## EXERCISE DIRECTIONS:
Would you please write out each entry that follows, exactly as written?

## THE DATA:
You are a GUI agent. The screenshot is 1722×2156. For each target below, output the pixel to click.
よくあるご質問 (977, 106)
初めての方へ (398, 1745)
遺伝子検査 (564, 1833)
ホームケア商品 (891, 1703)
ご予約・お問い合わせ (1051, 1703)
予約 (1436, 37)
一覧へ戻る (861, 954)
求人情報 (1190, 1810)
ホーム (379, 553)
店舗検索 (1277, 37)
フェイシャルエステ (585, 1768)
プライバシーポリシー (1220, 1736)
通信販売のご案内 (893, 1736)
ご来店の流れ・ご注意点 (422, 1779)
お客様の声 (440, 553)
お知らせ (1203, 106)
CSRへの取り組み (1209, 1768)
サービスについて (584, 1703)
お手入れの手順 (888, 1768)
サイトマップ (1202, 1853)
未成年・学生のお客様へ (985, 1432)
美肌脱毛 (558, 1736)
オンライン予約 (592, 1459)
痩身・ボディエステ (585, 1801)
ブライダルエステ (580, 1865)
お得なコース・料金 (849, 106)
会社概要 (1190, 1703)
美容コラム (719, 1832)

## RESPONSE AREA:
You are a GUI agent. The screenshot is 1722×2156. For each target below, output the pixel to click.
よくあるご質問 (977, 106)
初めての方へ (398, 1745)
遺伝子検査 (564, 1833)
ホームケア商品 (891, 1703)
ご予約・お問い合わせ (1051, 1703)
予約 (1436, 37)
一覧へ戻る (861, 954)
求人情報 (1190, 1810)
ホーム (379, 553)
店舗検索 (1277, 37)
フェイシャルエステ (585, 1768)
プライバシーポリシー (1220, 1736)
通信販売のご案内 (893, 1736)
ご来店の流れ・ご注意点 (422, 1779)
お客様の声 (440, 553)
お知らせ (1203, 106)
CSRへの取り組み (1209, 1768)
サービスについて (584, 1703)
お手入れの手順 (888, 1768)
サイトマップ (1202, 1853)
未成年・学生のお客様へ (985, 1432)
美肌脱毛 (558, 1736)
オンライン予約 (592, 1459)
痩身・ボディエステ (585, 1801)
ブライダルエステ (580, 1865)
お得なコース・料金 (849, 106)
会社概要 (1190, 1703)
美容コラム (719, 1832)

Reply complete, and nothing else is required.